__DESCRIPTION OF THE TASK__. Between the line containing "Given: Click the new group button" and the line containing "You are a GUI" lies a run of lines; give that run again exactly, with both of those lines, and nothing else from the entries below.

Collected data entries
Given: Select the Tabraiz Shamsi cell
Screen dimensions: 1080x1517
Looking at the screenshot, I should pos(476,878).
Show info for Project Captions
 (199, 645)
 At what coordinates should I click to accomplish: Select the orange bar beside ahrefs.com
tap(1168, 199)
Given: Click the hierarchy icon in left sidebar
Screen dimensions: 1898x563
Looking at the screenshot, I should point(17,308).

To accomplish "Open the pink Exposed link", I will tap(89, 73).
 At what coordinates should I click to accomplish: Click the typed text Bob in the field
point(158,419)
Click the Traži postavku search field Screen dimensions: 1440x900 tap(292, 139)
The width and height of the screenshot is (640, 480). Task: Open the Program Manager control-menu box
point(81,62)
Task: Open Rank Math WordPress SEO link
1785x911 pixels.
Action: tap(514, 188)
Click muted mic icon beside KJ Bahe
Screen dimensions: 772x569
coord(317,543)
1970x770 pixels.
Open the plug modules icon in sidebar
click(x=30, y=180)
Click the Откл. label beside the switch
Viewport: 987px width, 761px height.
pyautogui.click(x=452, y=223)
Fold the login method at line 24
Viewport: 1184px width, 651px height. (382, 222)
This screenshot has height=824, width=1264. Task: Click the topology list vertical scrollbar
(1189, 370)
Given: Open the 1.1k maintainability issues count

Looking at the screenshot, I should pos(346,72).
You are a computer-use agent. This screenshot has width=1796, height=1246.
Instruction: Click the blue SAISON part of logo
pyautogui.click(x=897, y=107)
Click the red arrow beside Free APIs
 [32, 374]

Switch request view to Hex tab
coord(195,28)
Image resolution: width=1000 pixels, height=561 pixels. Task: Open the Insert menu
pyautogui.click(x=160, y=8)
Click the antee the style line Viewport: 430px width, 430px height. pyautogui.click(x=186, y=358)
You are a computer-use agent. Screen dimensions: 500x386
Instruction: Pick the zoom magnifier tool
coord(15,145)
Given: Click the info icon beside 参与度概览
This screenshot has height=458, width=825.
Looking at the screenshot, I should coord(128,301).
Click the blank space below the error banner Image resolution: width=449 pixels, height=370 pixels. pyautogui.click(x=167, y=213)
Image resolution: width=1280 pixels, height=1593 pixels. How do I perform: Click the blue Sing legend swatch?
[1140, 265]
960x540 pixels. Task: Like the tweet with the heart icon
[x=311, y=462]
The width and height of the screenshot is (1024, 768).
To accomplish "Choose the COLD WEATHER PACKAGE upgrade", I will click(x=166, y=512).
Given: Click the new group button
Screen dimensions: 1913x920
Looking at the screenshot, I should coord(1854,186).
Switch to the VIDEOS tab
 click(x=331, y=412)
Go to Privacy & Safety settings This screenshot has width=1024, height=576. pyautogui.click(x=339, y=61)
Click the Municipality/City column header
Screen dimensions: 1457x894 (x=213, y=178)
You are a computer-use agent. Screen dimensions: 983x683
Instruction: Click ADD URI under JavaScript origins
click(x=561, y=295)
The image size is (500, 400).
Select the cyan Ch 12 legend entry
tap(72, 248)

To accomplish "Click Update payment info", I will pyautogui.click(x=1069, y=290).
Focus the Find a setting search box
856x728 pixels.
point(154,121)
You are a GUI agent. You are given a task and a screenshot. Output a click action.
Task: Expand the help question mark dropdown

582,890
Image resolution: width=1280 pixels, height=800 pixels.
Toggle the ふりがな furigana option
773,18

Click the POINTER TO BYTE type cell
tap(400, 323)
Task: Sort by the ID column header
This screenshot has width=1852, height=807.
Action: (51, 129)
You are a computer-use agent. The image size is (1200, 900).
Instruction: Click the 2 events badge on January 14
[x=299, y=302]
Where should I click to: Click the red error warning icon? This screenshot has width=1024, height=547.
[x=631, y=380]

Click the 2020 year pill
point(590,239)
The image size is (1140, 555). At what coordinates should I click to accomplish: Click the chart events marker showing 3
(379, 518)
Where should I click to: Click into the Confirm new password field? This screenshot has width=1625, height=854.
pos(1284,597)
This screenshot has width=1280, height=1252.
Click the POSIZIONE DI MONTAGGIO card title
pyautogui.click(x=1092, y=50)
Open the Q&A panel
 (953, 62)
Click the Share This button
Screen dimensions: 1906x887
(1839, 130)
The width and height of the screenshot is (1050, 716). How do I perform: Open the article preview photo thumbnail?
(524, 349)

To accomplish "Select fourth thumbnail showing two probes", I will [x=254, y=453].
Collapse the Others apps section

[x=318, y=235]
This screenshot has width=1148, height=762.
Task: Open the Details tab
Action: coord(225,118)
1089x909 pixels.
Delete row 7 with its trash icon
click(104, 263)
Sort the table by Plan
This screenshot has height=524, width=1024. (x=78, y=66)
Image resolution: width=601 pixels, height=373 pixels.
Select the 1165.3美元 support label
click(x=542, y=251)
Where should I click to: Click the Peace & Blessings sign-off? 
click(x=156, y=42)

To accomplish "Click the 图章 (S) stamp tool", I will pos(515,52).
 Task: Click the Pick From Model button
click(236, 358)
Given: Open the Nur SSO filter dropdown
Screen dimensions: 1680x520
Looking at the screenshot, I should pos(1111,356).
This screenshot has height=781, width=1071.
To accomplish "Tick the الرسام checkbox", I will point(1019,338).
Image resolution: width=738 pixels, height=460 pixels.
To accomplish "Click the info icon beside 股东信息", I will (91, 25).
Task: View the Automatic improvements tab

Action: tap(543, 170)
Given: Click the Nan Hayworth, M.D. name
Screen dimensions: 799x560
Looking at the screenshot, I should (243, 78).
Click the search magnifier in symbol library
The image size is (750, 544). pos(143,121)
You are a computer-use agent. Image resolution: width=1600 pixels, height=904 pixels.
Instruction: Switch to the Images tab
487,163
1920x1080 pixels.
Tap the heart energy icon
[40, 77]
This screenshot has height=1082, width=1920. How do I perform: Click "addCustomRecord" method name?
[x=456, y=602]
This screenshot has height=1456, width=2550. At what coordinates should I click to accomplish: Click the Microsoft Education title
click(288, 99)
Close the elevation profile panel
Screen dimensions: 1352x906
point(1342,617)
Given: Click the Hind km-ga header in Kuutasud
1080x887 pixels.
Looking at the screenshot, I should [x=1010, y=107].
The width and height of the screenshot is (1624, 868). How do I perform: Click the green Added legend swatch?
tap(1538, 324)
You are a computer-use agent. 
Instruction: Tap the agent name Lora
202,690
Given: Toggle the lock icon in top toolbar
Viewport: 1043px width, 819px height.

__SOLVED PROBLEM__.
Given: Click the new group button
Screen dimensions: 1913x920
Looking at the screenshot, I should coord(1854,186).
Switch to the VIDEOS tab
 click(x=331, y=412)
Go to Privacy & Safety settings This screenshot has width=1024, height=576. pyautogui.click(x=339, y=61)
Click the Municipality/City column header
Screen dimensions: 1457x894 (x=213, y=178)
You are a computer-use agent. Screen dimensions: 983x683
Instruction: Click ADD URI under JavaScript origins
click(x=561, y=295)
The image size is (500, 400).
Select the cyan Ch 12 legend entry
tap(72, 248)

To accomplish "Click Update payment info", I will pyautogui.click(x=1069, y=290).
Focus the Find a setting search box
856x728 pixels.
point(154,121)
You are a GUI agent. You are given a task and a screenshot. Output a click action.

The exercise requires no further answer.